Henin-Hardenne, who was beaten in the opening round here 12 months ago, showed no mercy to an opponent making her debut at the grass-court Grand Slam.
"I played well, very consistent, pretty aggressive," said the third seed, who had warmed up for the tournament by winning the Eastbourne title on Saturday.
"That's the kind of match you need in your first rounds."
The French Open champion had more problems by the slippery conditions on Centre Court than she was by Yuan's challenge.
At 3-0 up in the first set, she tripped up while attempting a volley and grimaced in pain, clutching her back.
But the scare lasted only a few seconds and she was quick to get back on to her feet and continue her pummelling of Yuan.
After wasting two set points with successive double faults, Henin-Hardenne sealed the first set with a glorious backhand crosscourt winner.
With Henin-Hardenne threatening to run away with the match at 4-0 up in the second, Yuan, ranked 99, finally registered a game after 46 minutes to draw loud cheers from the packed Centre Court crowd.
The reprieve was short-lived and Henin-Hardenne ended Yuan's ordeal with a backhand volley.
Having avoided a repetition of last year's mishap, the five-time grand slam champion was quick to turn her thoughts to completing her collection of major titles by triumphing at the All England Club.
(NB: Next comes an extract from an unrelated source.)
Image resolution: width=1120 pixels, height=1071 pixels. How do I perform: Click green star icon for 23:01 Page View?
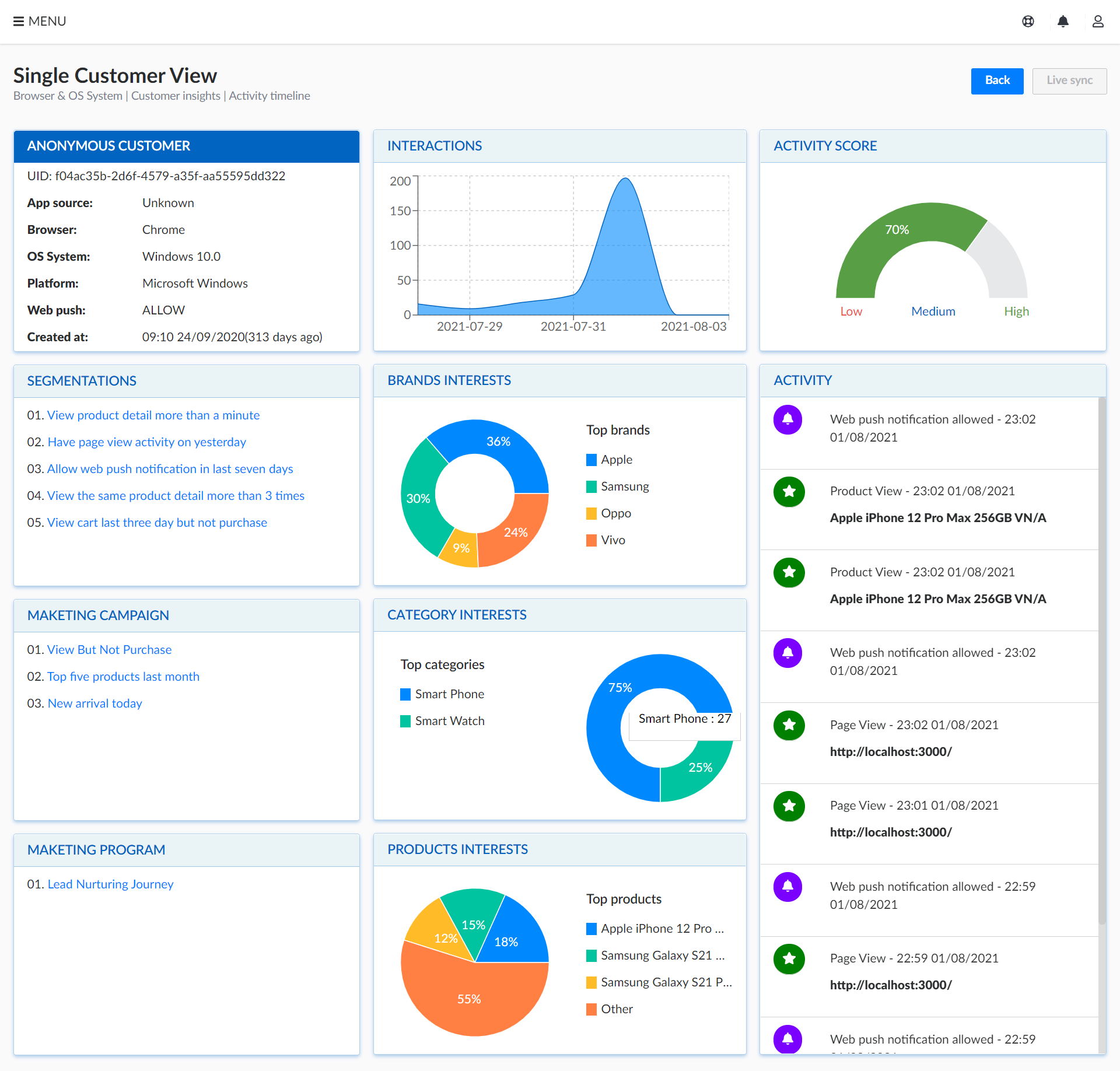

"I would love to take a place in history," said the 24-year-old, who was runner-up to Venus Williams in 2001.
"I can dream about that for sure but ... a Grand Slam is very long. I know I have possibilities to win this tournament, and I will have to work hard and stay focused."
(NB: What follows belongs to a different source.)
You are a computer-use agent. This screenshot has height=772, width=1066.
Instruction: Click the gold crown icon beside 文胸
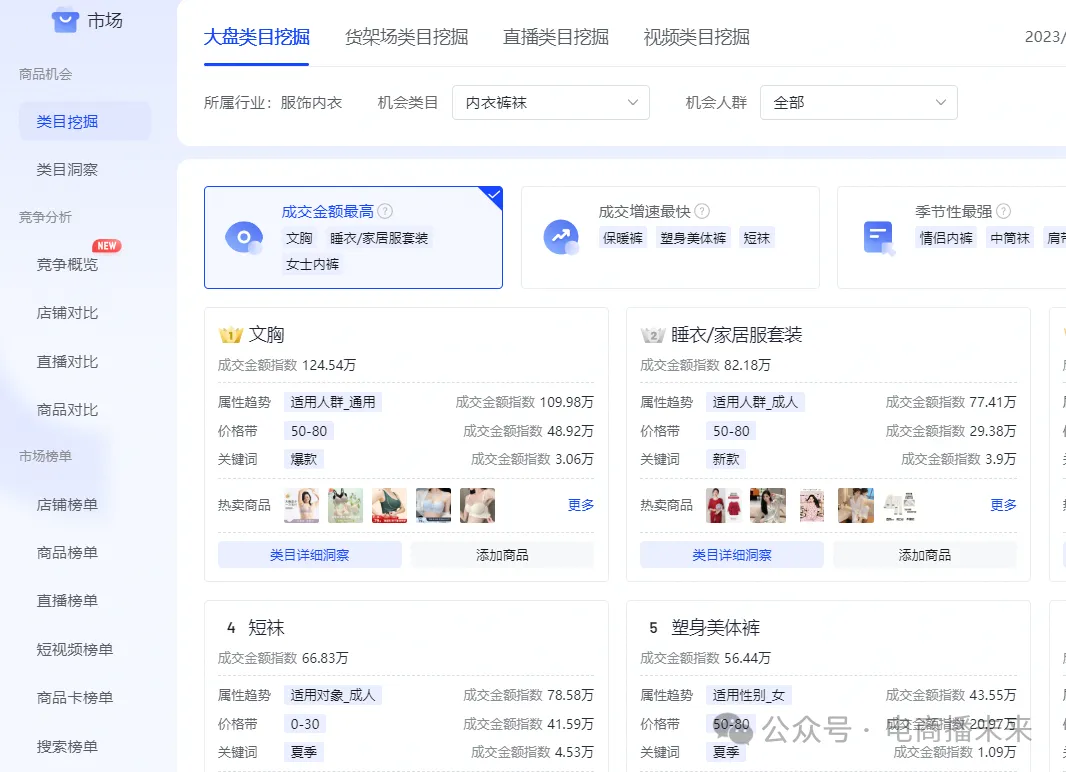coord(231,335)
Hingis, revelling in a comeback that has already taken her to the quarterfinals of the Australian and French Grand Slams, showed all her old deftness of touch with some exquisite drop shots that left Savchuk flat-footed.
It was Hingis' first appearance at Wimbledon in five years. Last time she got knocked out in the first round by Spain's Virginia Ruana Pascual.
Now the 12th seeded Hingis, who won Wimbledon just three months short of her 17th birthday in 1997, is clearly in love with her tennis again, and she beamed to an appreciative crowd as she left Court 2.
Clijsters, seeded No. 2, advanced with a 7-5, 6-3 win over Vera Zvonareva.
The Belgian second seed had been 5-4 up when rain halted play after 35 minutes on Monday and was caught cold on resumption, immediately dropping her serve.
But she quickly found her stride to gain the break back and bagged the set with a volley winner.
Despite grabbing a 3-0 lead in the second, Clijsters was broken when she was serving for the match but made sure of victory in the next game when Zvonareva slammed a forehand into the net after 88 minutes.
Russia's Svetlana Kuznetsova celebrated her 21st birthday with a 6-3, 6-2 win over Italian qualifier Romina Oprandi.
The fifth seed and French Open runner-up made good use of her power on a green court two.
Kuznetsova rattled down five aces in the first set and, after saving break points on her own serve, broke Oprandi to lead 3-2 before completing a comfortable 57-minute victory.
In the second round she plays Czech Kveta Peschke who beat Kristina Brandi of Puerto Rico 6-3, 6-0.
China's Li Na thrashed France's Virginie Razzano 6-2, 6-0. Li is the first Chinese player to be seeded in a Grand Slam singles event.